## [Given records]

§ §

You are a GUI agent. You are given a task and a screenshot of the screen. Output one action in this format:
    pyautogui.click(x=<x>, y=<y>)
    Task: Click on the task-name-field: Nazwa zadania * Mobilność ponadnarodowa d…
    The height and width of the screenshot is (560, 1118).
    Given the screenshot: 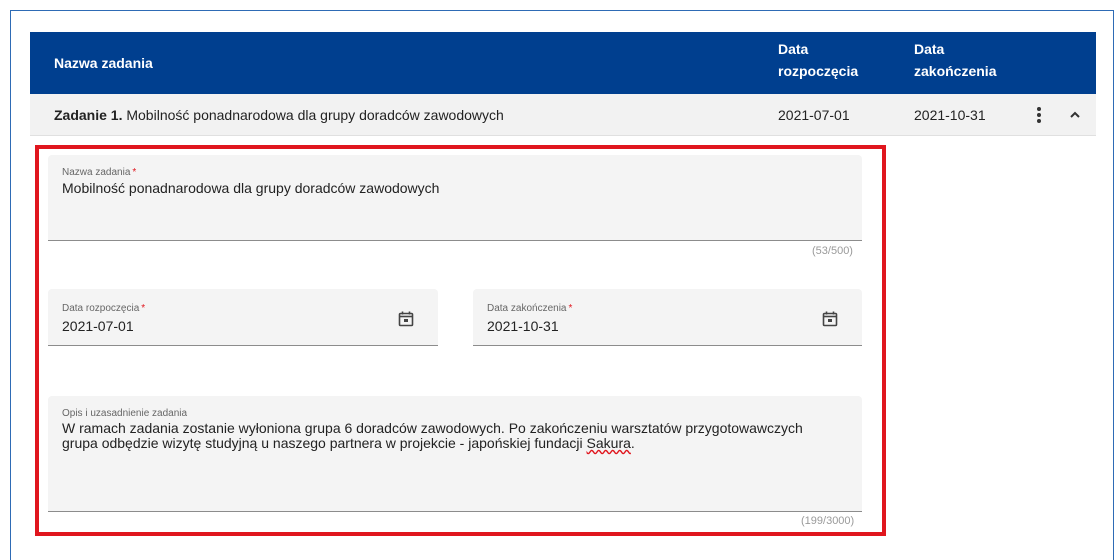 What is the action you would take?
    pyautogui.click(x=455, y=198)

§ §

List each line of the data above that contains the word "task".

## [Written response]
You are a GUI agent. You are given a task and a screenshot of the screen. Output one action in this format:
    Task: Click on the task-name-field: Nazwa zadania * Mobilność ponadnarodowa d…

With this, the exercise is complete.